__SUPPLIED INFORMATION__
########################################
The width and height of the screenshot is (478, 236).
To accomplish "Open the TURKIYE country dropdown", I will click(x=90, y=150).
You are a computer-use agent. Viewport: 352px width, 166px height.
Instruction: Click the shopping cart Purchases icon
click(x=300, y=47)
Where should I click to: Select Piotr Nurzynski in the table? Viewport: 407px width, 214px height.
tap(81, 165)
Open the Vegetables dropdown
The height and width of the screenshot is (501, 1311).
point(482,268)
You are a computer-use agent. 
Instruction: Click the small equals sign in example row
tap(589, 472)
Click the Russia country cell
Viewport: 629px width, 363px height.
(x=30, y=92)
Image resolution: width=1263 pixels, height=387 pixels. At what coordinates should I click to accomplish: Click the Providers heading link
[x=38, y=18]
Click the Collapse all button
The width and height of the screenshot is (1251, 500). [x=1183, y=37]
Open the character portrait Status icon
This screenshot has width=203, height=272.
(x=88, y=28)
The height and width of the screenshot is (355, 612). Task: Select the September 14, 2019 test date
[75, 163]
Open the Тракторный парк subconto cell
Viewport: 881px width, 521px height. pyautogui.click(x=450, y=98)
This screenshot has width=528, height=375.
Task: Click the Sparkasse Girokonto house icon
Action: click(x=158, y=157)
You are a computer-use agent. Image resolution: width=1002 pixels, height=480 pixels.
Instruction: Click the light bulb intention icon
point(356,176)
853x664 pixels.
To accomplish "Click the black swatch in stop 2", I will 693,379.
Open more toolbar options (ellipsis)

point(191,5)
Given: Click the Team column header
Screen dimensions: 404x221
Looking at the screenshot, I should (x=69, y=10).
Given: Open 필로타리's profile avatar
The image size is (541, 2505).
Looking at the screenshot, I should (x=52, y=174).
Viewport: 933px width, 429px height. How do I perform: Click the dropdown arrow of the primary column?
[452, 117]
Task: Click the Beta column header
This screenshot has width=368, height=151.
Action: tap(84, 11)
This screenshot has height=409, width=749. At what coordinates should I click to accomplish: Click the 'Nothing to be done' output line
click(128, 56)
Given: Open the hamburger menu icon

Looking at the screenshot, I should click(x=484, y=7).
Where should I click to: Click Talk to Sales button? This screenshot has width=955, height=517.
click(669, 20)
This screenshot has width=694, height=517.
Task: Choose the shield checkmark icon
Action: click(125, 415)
########################################
__YOUR GOAL__
Transcribe all the data word for word, as it appears above.

__RESPONSE__
The width and height of the screenshot is (478, 236).
To accomplish "Open the TURKIYE country dropdown", I will click(x=90, y=150).
You are a computer-use agent. Viewport: 352px width, 166px height.
Instruction: Click the shopping cart Purchases icon
click(x=300, y=47)
Where should I click to: Select Piotr Nurzynski in the table? Viewport: 407px width, 214px height.
tap(81, 165)
Open the Vegetables dropdown
The height and width of the screenshot is (501, 1311).
point(482,268)
You are a computer-use agent. 
Instruction: Click the small equals sign in example row
tap(589, 472)
Click the Russia country cell
Viewport: 629px width, 363px height.
(x=30, y=92)
Image resolution: width=1263 pixels, height=387 pixels. At what coordinates should I click to accomplish: Click the Providers heading link
[x=38, y=18]
Click the Collapse all button
The width and height of the screenshot is (1251, 500). [x=1183, y=37]
Open the character portrait Status icon
This screenshot has width=203, height=272.
(x=88, y=28)
The height and width of the screenshot is (355, 612). Task: Select the September 14, 2019 test date
[75, 163]
Open the Тракторный парк subconto cell
Viewport: 881px width, 521px height. pyautogui.click(x=450, y=98)
This screenshot has width=528, height=375.
Task: Click the Sparkasse Girokonto house icon
Action: click(x=158, y=157)
You are a computer-use agent. Image resolution: width=1002 pixels, height=480 pixels.
Instruction: Click the light bulb intention icon
point(356,176)
853x664 pixels.
To accomplish "Click the black swatch in stop 2", I will 693,379.
Open more toolbar options (ellipsis)

point(191,5)
Given: Click the Team column header
Screen dimensions: 404x221
Looking at the screenshot, I should (x=69, y=10).
Given: Open 필로타리's profile avatar
The image size is (541, 2505).
Looking at the screenshot, I should (x=52, y=174).
Viewport: 933px width, 429px height. How do I perform: Click the dropdown arrow of the primary column?
[452, 117]
Task: Click the Beta column header
This screenshot has width=368, height=151.
Action: tap(84, 11)
This screenshot has height=409, width=749. At what coordinates should I click to accomplish: Click the 'Nothing to be done' output line
click(128, 56)
Given: Open the hamburger menu icon

Looking at the screenshot, I should click(x=484, y=7).
Where should I click to: Click Talk to Sales button? This screenshot has width=955, height=517.
click(669, 20)
This screenshot has width=694, height=517.
Task: Choose the shield checkmark icon
Action: click(125, 415)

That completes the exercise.